■ **Dataset records**

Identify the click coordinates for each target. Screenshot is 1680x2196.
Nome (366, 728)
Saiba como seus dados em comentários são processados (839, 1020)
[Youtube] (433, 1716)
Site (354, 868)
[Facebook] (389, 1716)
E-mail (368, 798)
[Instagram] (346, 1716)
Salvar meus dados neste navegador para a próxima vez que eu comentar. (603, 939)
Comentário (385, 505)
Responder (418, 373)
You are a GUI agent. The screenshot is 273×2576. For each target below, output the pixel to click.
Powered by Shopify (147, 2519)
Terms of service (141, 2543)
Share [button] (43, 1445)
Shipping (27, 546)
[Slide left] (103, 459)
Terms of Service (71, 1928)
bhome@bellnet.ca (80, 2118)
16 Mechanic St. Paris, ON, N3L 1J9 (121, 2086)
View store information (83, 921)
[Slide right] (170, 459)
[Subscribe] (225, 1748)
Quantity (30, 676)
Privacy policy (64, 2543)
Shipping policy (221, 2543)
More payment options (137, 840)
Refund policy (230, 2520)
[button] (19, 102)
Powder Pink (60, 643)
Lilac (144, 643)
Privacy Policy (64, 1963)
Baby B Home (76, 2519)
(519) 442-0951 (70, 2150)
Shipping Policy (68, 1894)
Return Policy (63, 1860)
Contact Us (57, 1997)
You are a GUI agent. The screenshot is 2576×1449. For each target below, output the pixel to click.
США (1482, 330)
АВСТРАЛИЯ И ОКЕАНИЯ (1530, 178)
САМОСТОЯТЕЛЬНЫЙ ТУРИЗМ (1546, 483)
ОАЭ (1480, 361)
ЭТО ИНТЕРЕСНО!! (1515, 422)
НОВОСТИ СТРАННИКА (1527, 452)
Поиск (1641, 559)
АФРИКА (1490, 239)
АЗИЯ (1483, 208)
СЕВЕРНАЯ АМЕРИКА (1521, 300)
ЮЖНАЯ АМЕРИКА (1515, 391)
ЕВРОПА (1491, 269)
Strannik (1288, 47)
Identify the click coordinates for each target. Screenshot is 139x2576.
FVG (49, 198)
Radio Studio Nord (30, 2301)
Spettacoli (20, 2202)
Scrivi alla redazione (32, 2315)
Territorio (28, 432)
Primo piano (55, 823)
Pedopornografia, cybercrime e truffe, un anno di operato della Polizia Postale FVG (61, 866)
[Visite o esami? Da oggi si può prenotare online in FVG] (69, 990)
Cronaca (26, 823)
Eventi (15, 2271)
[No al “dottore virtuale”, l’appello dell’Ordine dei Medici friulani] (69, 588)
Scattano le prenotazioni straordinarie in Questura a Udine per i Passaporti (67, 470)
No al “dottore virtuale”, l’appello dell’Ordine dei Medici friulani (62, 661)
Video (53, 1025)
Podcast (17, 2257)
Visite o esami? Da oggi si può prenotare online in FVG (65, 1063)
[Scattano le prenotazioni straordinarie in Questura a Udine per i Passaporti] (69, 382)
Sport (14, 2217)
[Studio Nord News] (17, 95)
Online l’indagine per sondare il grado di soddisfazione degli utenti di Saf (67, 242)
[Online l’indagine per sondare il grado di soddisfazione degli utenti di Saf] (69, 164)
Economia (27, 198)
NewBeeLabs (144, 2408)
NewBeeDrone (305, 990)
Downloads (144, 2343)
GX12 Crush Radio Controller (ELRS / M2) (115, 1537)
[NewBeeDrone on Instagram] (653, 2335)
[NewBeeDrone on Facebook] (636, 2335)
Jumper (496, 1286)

■ **Task directions**
Your task is to transcribe the listing above in full, exactly as given.

■ **Reply**
Identify the click coordinates for each target. Screenshot is 1680x2196.
Nome (366, 728)
Saiba como seus dados em comentários são processados (839, 1020)
[Youtube] (433, 1716)
Site (354, 868)
[Facebook] (389, 1716)
E-mail (368, 798)
[Instagram] (346, 1716)
Salvar meus dados neste navegador para a próxima vez que eu comentar. (603, 939)
Comentário (385, 505)
Responder (418, 373)
You are a GUI agent. The screenshot is 273×2576. For each target below, output the pixel to click.
Powered by Shopify (147, 2519)
Terms of service (141, 2543)
Share [button] (43, 1445)
Shipping (27, 546)
[Slide left] (103, 459)
Terms of Service (71, 1928)
bhome@bellnet.ca (80, 2118)
16 Mechanic St. Paris, ON, N3L 1J9 (121, 2086)
View store information (83, 921)
[Slide right] (170, 459)
[Subscribe] (225, 1748)
Quantity (30, 676)
Privacy policy (64, 2543)
Shipping policy (221, 2543)
More payment options (137, 840)
Refund policy (230, 2520)
[button] (19, 102)
Powder Pink (60, 643)
Lilac (144, 643)
Privacy Policy (64, 1963)
Baby B Home (76, 2519)
(519) 442-0951 (70, 2150)
Shipping Policy (68, 1894)
Return Policy (63, 1860)
Contact Us (57, 1997)
You are a GUI agent. The screenshot is 2576×1449. For each target below, output the pixel to click.
США (1482, 330)
АВСТРАЛИЯ И ОКЕАНИЯ (1530, 178)
САМОСТОЯТЕЛЬНЫЙ ТУРИЗМ (1546, 483)
ОАЭ (1480, 361)
ЭТО ИНТЕРЕСНО!! (1515, 422)
НОВОСТИ СТРАННИКА (1527, 452)
Поиск (1641, 559)
АФРИКА (1490, 239)
АЗИЯ (1483, 208)
СЕВЕРНАЯ АМЕРИКА (1521, 300)
ЮЖНАЯ АМЕРИКА (1515, 391)
ЕВРОПА (1491, 269)
Strannik (1288, 47)
Identify the click coordinates for each target. Screenshot is 139x2576.
FVG (49, 198)
Radio Studio Nord (30, 2301)
Spettacoli (20, 2202)
Scrivi alla redazione (32, 2315)
Territorio (28, 432)
Primo piano (55, 823)
Pedopornografia, cybercrime e truffe, un anno di operato della Polizia Postale FVG (61, 866)
[Visite o esami? Da oggi si può prenotare online in FVG] (69, 990)
Cronaca (26, 823)
Eventi (15, 2271)
[No al “dottore virtuale”, l’appello dell’Ordine dei Medici friulani] (69, 588)
Scattano le prenotazioni straordinarie in Questura a Udine per i Passaporti (67, 470)
No al “dottore virtuale”, l’appello dell’Ordine dei Medici friulani (62, 661)
Video (53, 1025)
Podcast (17, 2257)
Visite o esami? Da oggi si può prenotare online in FVG (65, 1063)
[Scattano le prenotazioni straordinarie in Questura a Udine per i Passaporti] (69, 382)
Sport (14, 2217)
[Studio Nord News] (17, 95)
Online l’indagine per sondare il grado di soddisfazione degli utenti di Saf (67, 242)
[Online l’indagine per sondare il grado di soddisfazione degli utenti di Saf] (69, 164)
Economia (27, 198)
NewBeeLabs (144, 2408)
NewBeeDrone (305, 990)
Downloads (144, 2343)
GX12 Crush Radio Controller (ELRS / M2) (115, 1537)
[NewBeeDrone on Instagram] (653, 2335)
[NewBeeDrone on Facebook] (636, 2335)
Jumper (496, 1286)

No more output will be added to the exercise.